- [EXERCISE]: Write out all the records exactly, and keep any images out.

= = = = =

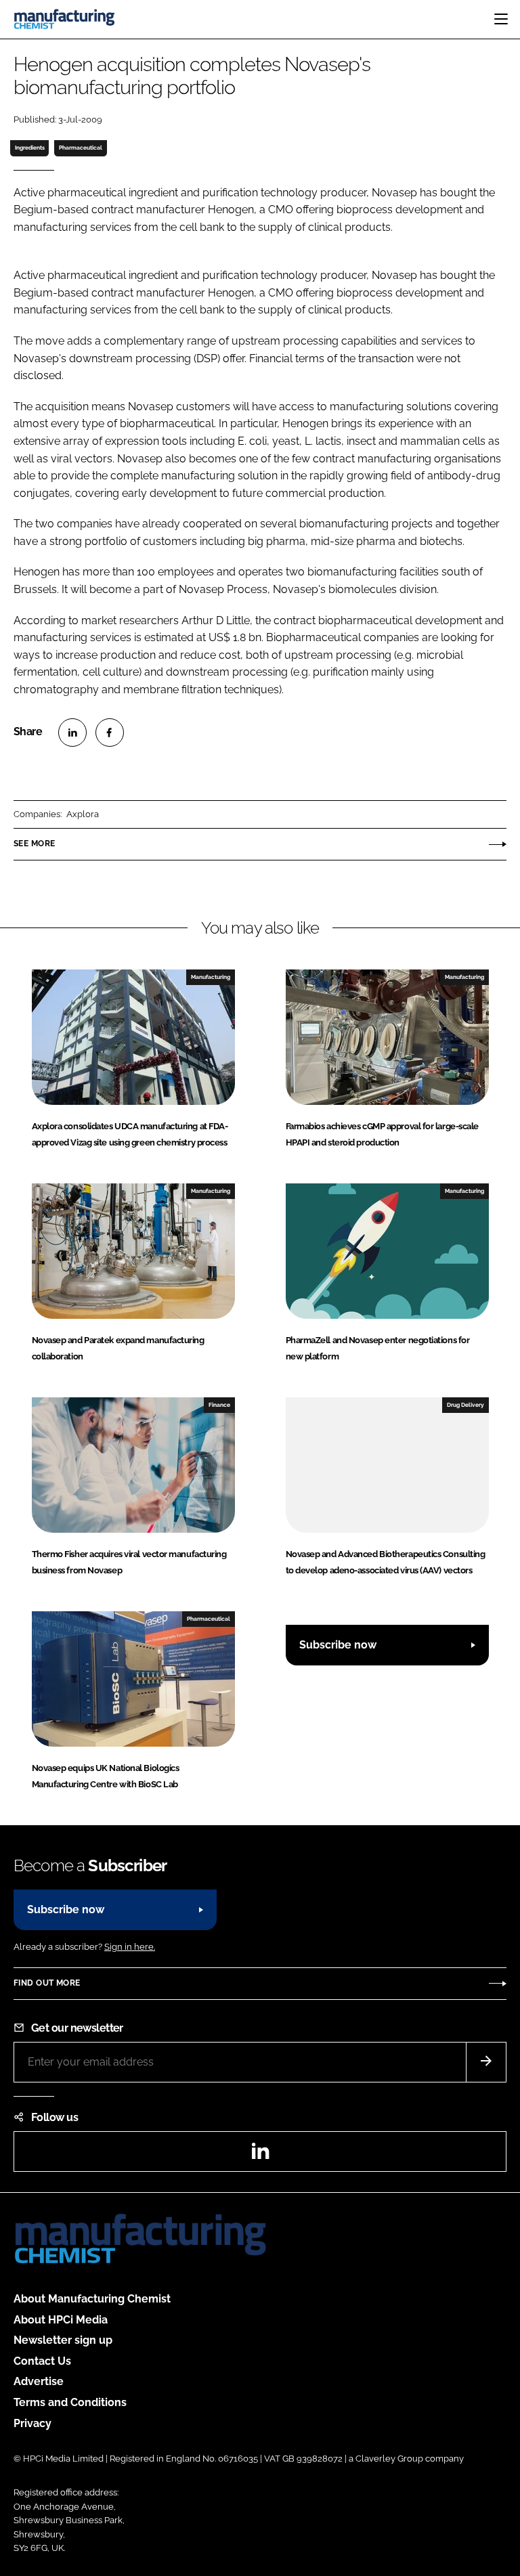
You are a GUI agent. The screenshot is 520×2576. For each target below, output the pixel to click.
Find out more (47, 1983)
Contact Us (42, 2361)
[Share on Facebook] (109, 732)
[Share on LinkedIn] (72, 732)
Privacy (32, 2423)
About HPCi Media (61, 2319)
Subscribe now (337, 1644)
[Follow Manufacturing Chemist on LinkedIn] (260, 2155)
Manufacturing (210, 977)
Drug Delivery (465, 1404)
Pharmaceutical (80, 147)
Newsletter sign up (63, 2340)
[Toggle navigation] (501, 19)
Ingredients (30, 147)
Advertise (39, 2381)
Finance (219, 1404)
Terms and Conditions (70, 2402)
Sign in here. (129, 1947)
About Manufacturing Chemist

= = = = =

- [COMPLETED TASK]:
You are a GUI agent. The screenshot is 520×2576. For each target below, output the pixel to click.
Find out more (47, 1983)
Contact Us (42, 2361)
[Share on Facebook] (109, 732)
[Share on LinkedIn] (72, 732)
Privacy (32, 2423)
About HPCi Media (61, 2319)
Subscribe now (337, 1644)
[Follow Manufacturing Chemist on LinkedIn] (260, 2155)
Manufacturing (210, 977)
Drug Delivery (465, 1404)
Pharmaceutical (80, 147)
Newsletter sign up (63, 2340)
[Toggle navigation] (501, 19)
Ingredients (30, 147)
Advertise (39, 2381)
Finance (219, 1404)
Terms and Conditions (70, 2402)
Sign in here. (129, 1947)
About Manufacturing Chemist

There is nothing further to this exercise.